• [EXERCISE DIRECTIONS]: All of the data below is to be printed again exactly.
Start of AVAILABLE RECORDS
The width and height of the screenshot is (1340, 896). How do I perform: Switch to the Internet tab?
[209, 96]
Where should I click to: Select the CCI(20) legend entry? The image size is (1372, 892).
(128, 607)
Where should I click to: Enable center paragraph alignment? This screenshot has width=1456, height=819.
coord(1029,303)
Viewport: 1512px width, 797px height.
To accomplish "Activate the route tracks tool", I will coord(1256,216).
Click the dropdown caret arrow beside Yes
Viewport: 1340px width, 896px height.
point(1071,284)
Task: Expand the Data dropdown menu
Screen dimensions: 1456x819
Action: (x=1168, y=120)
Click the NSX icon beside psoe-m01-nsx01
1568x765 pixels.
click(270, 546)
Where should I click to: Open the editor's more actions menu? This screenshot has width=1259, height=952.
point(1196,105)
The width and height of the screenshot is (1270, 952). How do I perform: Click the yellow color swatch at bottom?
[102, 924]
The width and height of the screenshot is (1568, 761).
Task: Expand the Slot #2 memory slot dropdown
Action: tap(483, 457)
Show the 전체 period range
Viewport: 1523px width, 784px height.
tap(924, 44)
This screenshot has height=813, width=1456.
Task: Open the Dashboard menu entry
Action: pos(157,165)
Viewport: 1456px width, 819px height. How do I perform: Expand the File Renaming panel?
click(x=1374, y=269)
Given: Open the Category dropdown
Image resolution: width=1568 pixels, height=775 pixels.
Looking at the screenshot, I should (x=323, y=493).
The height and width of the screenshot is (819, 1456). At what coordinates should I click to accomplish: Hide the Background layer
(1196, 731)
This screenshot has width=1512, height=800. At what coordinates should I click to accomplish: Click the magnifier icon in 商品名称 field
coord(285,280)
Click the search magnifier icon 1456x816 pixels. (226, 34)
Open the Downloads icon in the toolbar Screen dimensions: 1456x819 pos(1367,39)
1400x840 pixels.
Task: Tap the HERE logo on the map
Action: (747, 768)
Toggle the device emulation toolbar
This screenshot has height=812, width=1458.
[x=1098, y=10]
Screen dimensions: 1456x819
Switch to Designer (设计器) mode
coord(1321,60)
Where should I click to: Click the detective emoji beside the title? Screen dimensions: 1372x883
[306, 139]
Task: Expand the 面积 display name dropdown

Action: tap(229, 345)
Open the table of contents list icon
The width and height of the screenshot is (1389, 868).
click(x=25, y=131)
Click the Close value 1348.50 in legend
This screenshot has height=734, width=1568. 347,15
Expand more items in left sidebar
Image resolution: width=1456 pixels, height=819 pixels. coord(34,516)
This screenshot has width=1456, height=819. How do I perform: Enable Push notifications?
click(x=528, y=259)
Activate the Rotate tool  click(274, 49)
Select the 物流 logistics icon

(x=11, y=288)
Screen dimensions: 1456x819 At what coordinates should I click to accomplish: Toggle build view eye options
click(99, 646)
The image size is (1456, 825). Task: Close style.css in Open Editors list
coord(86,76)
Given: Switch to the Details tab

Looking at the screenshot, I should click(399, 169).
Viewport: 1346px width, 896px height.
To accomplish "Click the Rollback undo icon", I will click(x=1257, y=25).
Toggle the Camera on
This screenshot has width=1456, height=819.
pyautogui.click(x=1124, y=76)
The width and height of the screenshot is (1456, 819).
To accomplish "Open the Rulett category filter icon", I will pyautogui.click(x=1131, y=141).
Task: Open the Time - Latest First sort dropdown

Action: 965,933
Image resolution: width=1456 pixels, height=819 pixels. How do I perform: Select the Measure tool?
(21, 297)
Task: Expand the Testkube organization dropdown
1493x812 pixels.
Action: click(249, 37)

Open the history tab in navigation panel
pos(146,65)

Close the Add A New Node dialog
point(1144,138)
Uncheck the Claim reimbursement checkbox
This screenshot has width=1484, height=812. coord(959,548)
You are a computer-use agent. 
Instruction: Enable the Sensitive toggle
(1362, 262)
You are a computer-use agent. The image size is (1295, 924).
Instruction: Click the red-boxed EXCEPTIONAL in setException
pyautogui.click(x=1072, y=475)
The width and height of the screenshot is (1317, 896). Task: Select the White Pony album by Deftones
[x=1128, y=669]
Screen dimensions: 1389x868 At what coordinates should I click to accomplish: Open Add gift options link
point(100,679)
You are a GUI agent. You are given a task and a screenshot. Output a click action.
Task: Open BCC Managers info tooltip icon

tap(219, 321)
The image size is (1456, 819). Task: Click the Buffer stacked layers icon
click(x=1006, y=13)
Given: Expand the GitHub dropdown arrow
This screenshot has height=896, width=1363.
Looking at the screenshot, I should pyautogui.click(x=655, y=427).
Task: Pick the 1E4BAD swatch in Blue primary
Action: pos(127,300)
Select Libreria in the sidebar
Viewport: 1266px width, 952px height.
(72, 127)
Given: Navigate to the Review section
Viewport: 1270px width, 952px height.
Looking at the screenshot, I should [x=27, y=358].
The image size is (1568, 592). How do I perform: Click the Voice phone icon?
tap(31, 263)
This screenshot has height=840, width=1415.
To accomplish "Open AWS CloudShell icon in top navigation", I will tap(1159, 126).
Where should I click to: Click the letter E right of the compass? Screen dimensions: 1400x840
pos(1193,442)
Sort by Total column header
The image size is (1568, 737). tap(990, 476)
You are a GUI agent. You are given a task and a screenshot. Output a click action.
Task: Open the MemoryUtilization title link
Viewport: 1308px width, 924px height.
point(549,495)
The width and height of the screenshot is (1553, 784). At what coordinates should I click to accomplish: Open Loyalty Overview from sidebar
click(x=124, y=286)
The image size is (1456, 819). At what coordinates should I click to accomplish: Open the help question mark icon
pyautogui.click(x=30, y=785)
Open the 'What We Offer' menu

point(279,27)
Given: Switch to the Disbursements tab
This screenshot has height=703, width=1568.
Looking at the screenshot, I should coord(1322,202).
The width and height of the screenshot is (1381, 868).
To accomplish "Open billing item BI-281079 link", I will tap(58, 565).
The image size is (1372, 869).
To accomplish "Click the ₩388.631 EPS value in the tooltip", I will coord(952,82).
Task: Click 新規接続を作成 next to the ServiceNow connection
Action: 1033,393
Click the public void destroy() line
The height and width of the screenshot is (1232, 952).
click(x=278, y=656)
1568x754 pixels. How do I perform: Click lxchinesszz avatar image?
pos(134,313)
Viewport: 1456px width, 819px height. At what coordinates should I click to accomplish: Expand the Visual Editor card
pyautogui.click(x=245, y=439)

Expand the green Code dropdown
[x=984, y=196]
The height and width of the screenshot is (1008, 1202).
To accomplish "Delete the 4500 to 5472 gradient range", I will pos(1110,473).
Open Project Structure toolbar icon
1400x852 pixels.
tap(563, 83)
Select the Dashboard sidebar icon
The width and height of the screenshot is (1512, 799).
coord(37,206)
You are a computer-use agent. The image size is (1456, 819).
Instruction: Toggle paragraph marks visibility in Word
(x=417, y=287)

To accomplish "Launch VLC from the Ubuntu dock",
End of AVAILABLE RECORDS
• [RESPONSE]:
The width and height of the screenshot is (1340, 896). How do I perform: Switch to the Internet tab?
[209, 96]
Where should I click to: Select the CCI(20) legend entry? The image size is (1372, 892).
(128, 607)
Where should I click to: Enable center paragraph alignment? This screenshot has width=1456, height=819.
coord(1029,303)
Viewport: 1512px width, 797px height.
To accomplish "Activate the route tracks tool", I will coord(1256,216).
Click the dropdown caret arrow beside Yes
Viewport: 1340px width, 896px height.
point(1071,284)
Task: Expand the Data dropdown menu
Screen dimensions: 1456x819
Action: (x=1168, y=120)
Click the NSX icon beside psoe-m01-nsx01
1568x765 pixels.
click(270, 546)
Where should I click to: Open the editor's more actions menu? This screenshot has width=1259, height=952.
point(1196,105)
The width and height of the screenshot is (1270, 952). How do I perform: Click the yellow color swatch at bottom?
[102, 924]
The width and height of the screenshot is (1568, 761).
Task: Expand the Slot #2 memory slot dropdown
Action: tap(483, 457)
Show the 전체 period range
Viewport: 1523px width, 784px height.
tap(924, 44)
This screenshot has height=813, width=1456.
Task: Open the Dashboard menu entry
Action: pos(157,165)
Viewport: 1456px width, 819px height. How do I perform: Expand the File Renaming panel?
click(x=1374, y=269)
Given: Open the Category dropdown
Image resolution: width=1568 pixels, height=775 pixels.
Looking at the screenshot, I should (x=323, y=493).
The height and width of the screenshot is (819, 1456). At what coordinates should I click to accomplish: Hide the Background layer
(1196, 731)
This screenshot has width=1512, height=800. At what coordinates should I click to accomplish: Click the magnifier icon in 商品名称 field
coord(285,280)
Click the search magnifier icon 1456x816 pixels. (226, 34)
Open the Downloads icon in the toolbar Screen dimensions: 1456x819 pos(1367,39)
1400x840 pixels.
Task: Tap the HERE logo on the map
Action: (747, 768)
Toggle the device emulation toolbar
This screenshot has height=812, width=1458.
[x=1098, y=10]
Screen dimensions: 1456x819
Switch to Designer (设计器) mode
coord(1321,60)
Where should I click to: Click the detective emoji beside the title? Screen dimensions: 1372x883
[306, 139]
Task: Expand the 面积 display name dropdown

Action: tap(229, 345)
Open the table of contents list icon
The width and height of the screenshot is (1389, 868).
click(x=25, y=131)
Click the Close value 1348.50 in legend
This screenshot has height=734, width=1568. 347,15
Expand more items in left sidebar
Image resolution: width=1456 pixels, height=819 pixels. coord(34,516)
This screenshot has width=1456, height=819. How do I perform: Enable Push notifications?
click(x=528, y=259)
Activate the Rotate tool  click(274, 49)
Select the 物流 logistics icon

(x=11, y=288)
Screen dimensions: 1456x819 At what coordinates should I click to accomplish: Toggle build view eye options
click(99, 646)
The image size is (1456, 825). Task: Close style.css in Open Editors list
coord(86,76)
Given: Switch to the Details tab

Looking at the screenshot, I should click(399, 169).
Viewport: 1346px width, 896px height.
To accomplish "Click the Rollback undo icon", I will click(x=1257, y=25).
Toggle the Camera on
This screenshot has width=1456, height=819.
pyautogui.click(x=1124, y=76)
The width and height of the screenshot is (1456, 819).
To accomplish "Open the Rulett category filter icon", I will pyautogui.click(x=1131, y=141).
Task: Open the Time - Latest First sort dropdown

Action: 965,933
Image resolution: width=1456 pixels, height=819 pixels. How do I perform: Select the Measure tool?
(21, 297)
Task: Expand the Testkube organization dropdown
1493x812 pixels.
Action: click(249, 37)

Open the history tab in navigation panel
pos(146,65)

Close the Add A New Node dialog
point(1144,138)
Uncheck the Claim reimbursement checkbox
This screenshot has width=1484, height=812. coord(959,548)
You are a computer-use agent. 
Instruction: Enable the Sensitive toggle
(1362, 262)
You are a computer-use agent. The image size is (1295, 924).
Instruction: Click the red-boxed EXCEPTIONAL in setException
pyautogui.click(x=1072, y=475)
The width and height of the screenshot is (1317, 896). Task: Select the White Pony album by Deftones
[x=1128, y=669]
Screen dimensions: 1389x868 At what coordinates should I click to accomplish: Open Add gift options link
point(100,679)
You are a GUI agent. You are given a task and a screenshot. Output a click action.
Task: Open BCC Managers info tooltip icon

tap(219, 321)
The image size is (1456, 819). Task: Click the Buffer stacked layers icon
click(x=1006, y=13)
Given: Expand the GitHub dropdown arrow
This screenshot has height=896, width=1363.
Looking at the screenshot, I should pyautogui.click(x=655, y=427).
Task: Pick the 1E4BAD swatch in Blue primary
Action: pos(127,300)
Select Libreria in the sidebar
Viewport: 1266px width, 952px height.
(72, 127)
Given: Navigate to the Review section
Viewport: 1270px width, 952px height.
Looking at the screenshot, I should [x=27, y=358].
The image size is (1568, 592). How do I perform: Click the Voice phone icon?
tap(31, 263)
This screenshot has height=840, width=1415.
To accomplish "Open AWS CloudShell icon in top navigation", I will tap(1159, 126).
Where should I click to: Click the letter E right of the compass? Screen dimensions: 1400x840
pos(1193,442)
Sort by Total column header
The image size is (1568, 737). tap(990, 476)
You are a GUI agent. You are given a task and a screenshot. Output a click action.
Task: Open the MemoryUtilization title link
Viewport: 1308px width, 924px height.
point(549,495)
The width and height of the screenshot is (1553, 784). At what coordinates should I click to accomplish: Open Loyalty Overview from sidebar
click(x=124, y=286)
The image size is (1456, 819). At what coordinates should I click to accomplish: Open the help question mark icon
pyautogui.click(x=30, y=785)
Open the 'What We Offer' menu

point(279,27)
Given: Switch to the Disbursements tab
This screenshot has height=703, width=1568.
Looking at the screenshot, I should coord(1322,202).
The width and height of the screenshot is (1381, 868).
To accomplish "Open billing item BI-281079 link", I will tap(58, 565).
The image size is (1372, 869).
To accomplish "Click the ₩388.631 EPS value in the tooltip", I will coord(952,82).
Task: Click 新規接続を作成 next to the ServiceNow connection
Action: 1033,393
Click the public void destroy() line
The height and width of the screenshot is (1232, 952).
click(x=278, y=656)
1568x754 pixels. How do I perform: Click lxchinesszz avatar image?
pos(134,313)
Viewport: 1456px width, 819px height. At what coordinates should I click to accomplish: Expand the Visual Editor card
pyautogui.click(x=245, y=439)

Expand the green Code dropdown
[x=984, y=196]
The height and width of the screenshot is (1008, 1202).
To accomplish "Delete the 4500 to 5472 gradient range", I will pos(1110,473).
Open Project Structure toolbar icon
1400x852 pixels.
tap(563, 83)
Select the Dashboard sidebar icon
The width and height of the screenshot is (1512, 799).
coord(37,206)
You are a computer-use agent. The image size is (1456, 819).
Instruction: Toggle paragraph marks visibility in Word
(x=417, y=287)

To accomplish "Launch VLC from the Ubuntu dock",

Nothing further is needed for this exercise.